VisArt Video, Durham, NC, a small chain of video stores that spices its mainstream selection of titles with an assortment of independent and art films, is betting it can wield direct mail as a weapon in its uphill fight against the large video rental chains.

Rather than downplaying its small stature, VisArt is using the mailings to advertise its local ownership and broad selection. Operating stores in Durham , Carrboro, NC, and Chapel Hill, NC, VisArt's direct mail advertises the company's willingness to carry films that the large chains don't, including foreign films, animated festival films and movies with NC-17 ratings.

Ad agency Howard, Merrell & Partners, Raleigh, NC, which designed the mailings, began an ad campaign for VisArt with newspaper spots last year. The underlying campaign strategy was designed to appeal to local clientele, many of whom are affiliated with major universities in the area. For the mailings, the agency provided VisArt with 5,000 each of two different postcards.

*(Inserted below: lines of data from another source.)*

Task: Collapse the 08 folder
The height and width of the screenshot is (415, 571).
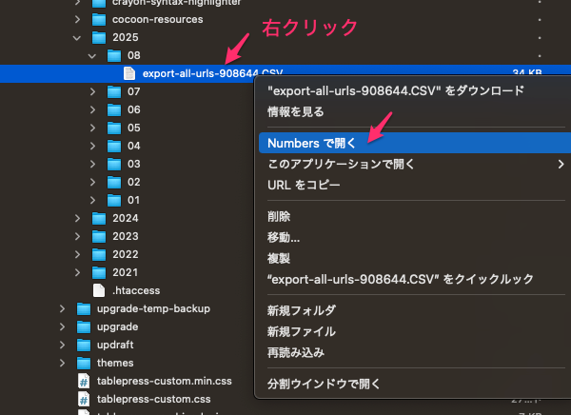Action: (92, 55)
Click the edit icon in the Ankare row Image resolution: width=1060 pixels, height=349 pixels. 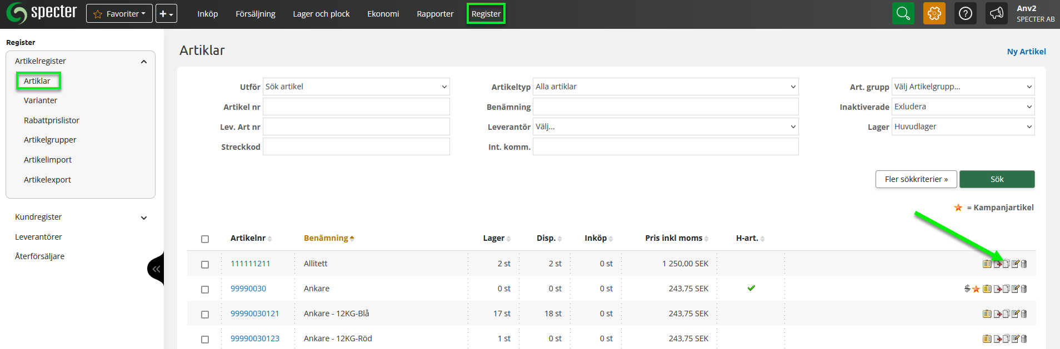(x=1015, y=289)
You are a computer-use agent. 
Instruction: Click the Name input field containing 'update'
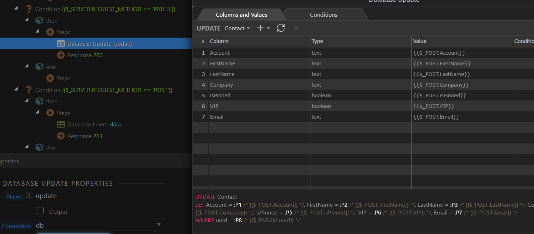(x=98, y=196)
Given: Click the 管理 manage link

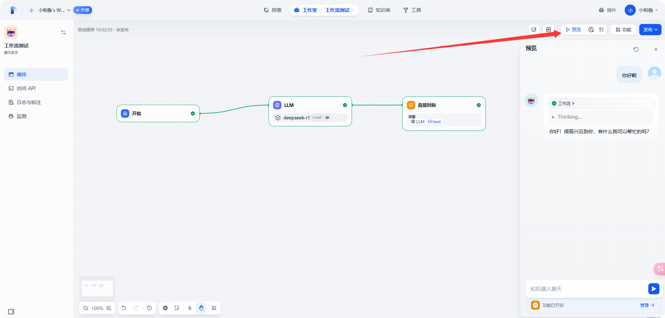Looking at the screenshot, I should click(647, 305).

The budget for the campaign was less than $10,000.

VisArt's main challenge was a lack of visibility, and the mailings were designed to fix that, said Scott Ballew, art director at Howard, Merrell.

“A lot of people didn't realize they were there. They thought that Blockbuster or Hollywood Videos were their only options,” Ballew said. “The postcards were doing several things. By the nature of their headline alone, they were telling people that we have a tremendous amount of selection and we even have selections that you're not going to find at Blockbuster.”

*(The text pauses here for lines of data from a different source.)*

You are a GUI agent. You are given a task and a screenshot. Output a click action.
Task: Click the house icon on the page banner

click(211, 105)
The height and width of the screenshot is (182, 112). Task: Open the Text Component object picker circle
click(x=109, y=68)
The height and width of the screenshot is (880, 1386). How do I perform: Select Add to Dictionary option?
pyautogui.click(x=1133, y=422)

Both large postcards display color photographs of antiquated television sets projecting the video store's name. In one card, the headline in the set reads “Sex, Lies, And 61,752 Videotapes.” The other card says, “Where 'Herbie The Love Bug' meets 'The Bad Lieutenant.' ” Ballew said the mailings mention movies like “Bad Lieutenant,” a 1992 film starring Harvey Keitel that critics typically describe as not for the fainthearted, because they aren't available in their original form in some of the larger chains. Blockbuster doesn't carry the original NC-17 version of “Bad Lieutenant” but does offer an R-rated version of the film, a company spokeswoman said.

Though some of the cards are already on the street, the remainder will go out in batches. Except for small-print body copy that gives the cards a wry punch and points out which towns VisArt operates in, Howard, Merrell left the back of the cards mostly blank, giving the video company an open-ended mailing that it can use as it pleases over time.

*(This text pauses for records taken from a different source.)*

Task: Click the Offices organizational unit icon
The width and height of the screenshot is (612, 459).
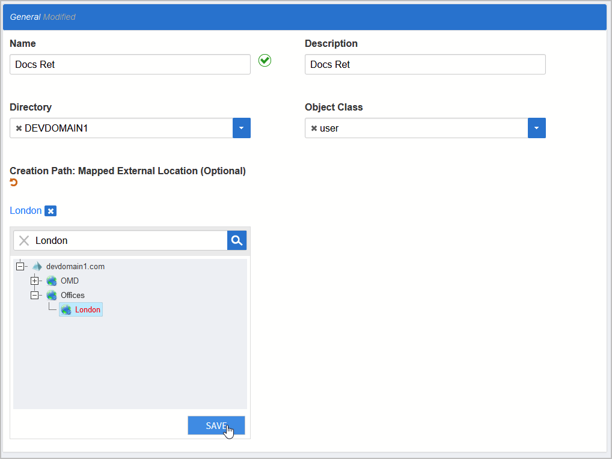Action: pos(52,295)
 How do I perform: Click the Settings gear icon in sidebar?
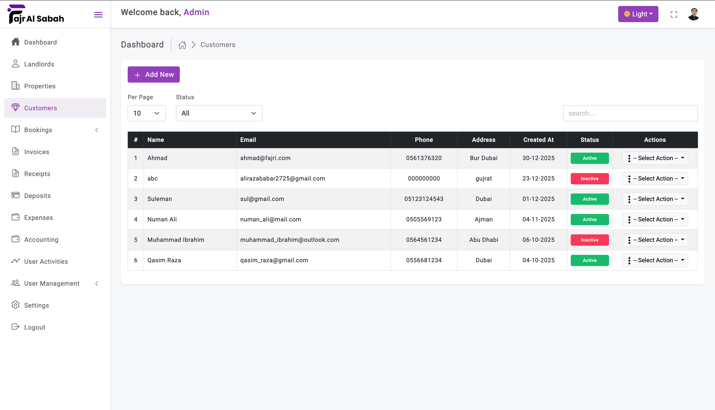point(15,305)
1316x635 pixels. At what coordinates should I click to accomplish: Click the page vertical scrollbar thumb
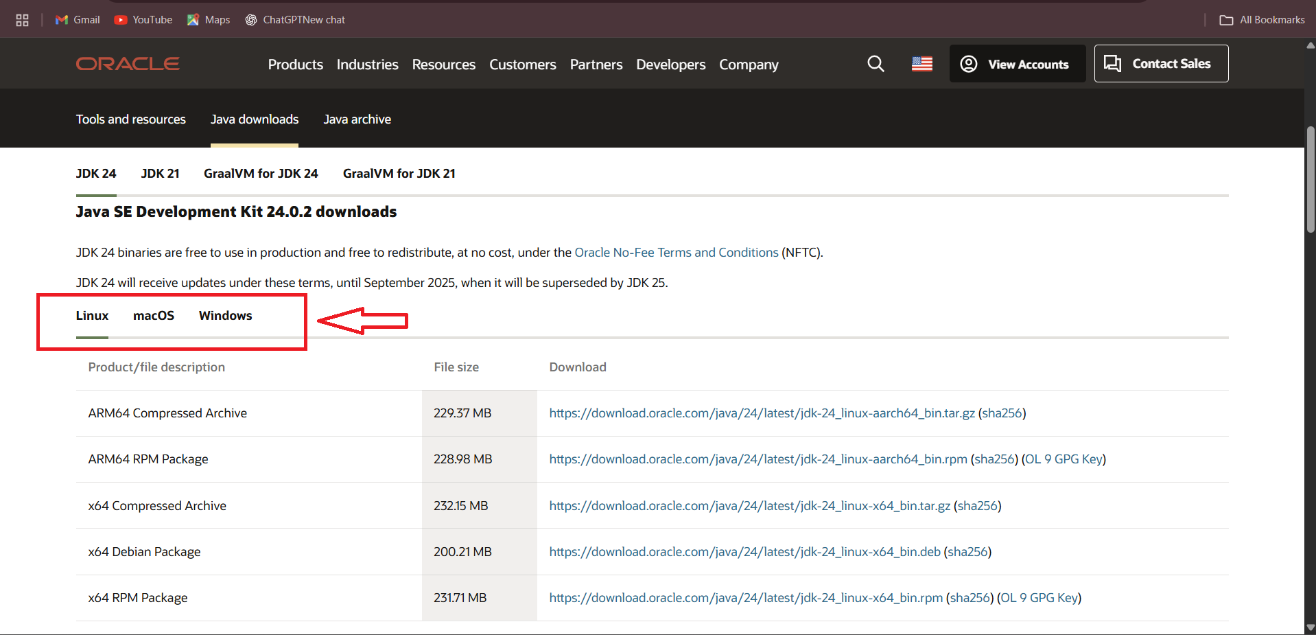point(1311,178)
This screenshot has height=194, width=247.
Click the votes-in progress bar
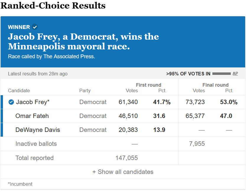coord(221,74)
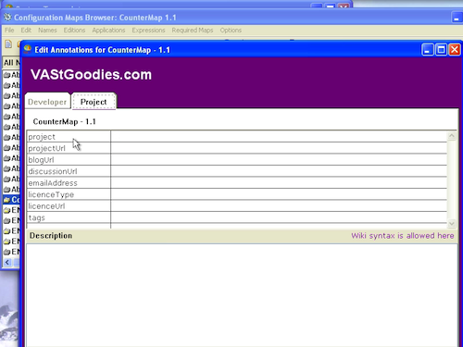Click the annotations table scroll-up arrow
The width and height of the screenshot is (463, 347).
click(x=452, y=136)
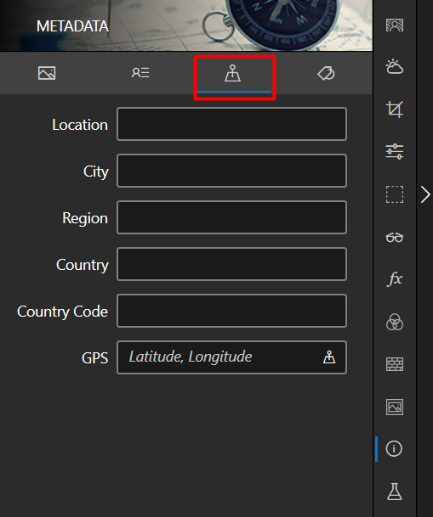Switch to the keywords tag metadata tab
The image size is (433, 517).
tap(326, 73)
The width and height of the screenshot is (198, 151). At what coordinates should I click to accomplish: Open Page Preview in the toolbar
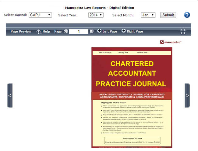click(x=21, y=31)
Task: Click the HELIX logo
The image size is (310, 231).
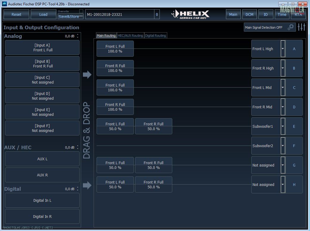Action: click(x=191, y=14)
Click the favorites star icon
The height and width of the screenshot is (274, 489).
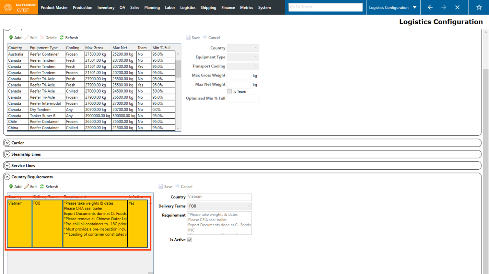pyautogui.click(x=479, y=7)
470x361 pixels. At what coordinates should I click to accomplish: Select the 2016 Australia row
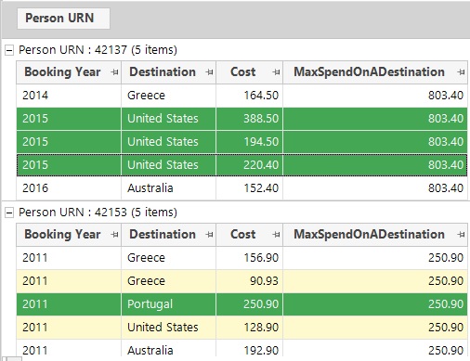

“Originally, we were going to put an offer on the back, but then we chose to run them blank,” Ballew said, “so they can send them out to valued customers on birthdays, [or] they can flood a particular ZIP code if they wanted to drive traffic and create awareness within a very specific area.”

Howard, Merrell began its VisArt campaign with print ads in independent area weekly newspapers that cater to the crowd VisArt wanted to target. The agency then began a poster campaign for the company with slogans like, “Even our American films are foreign to most people.” Howard, Merrell had to economize with its small budget, taking such steps as using the same shots for the posters and the print ads.

The VisArt chain has grown to six locations from four in the last year.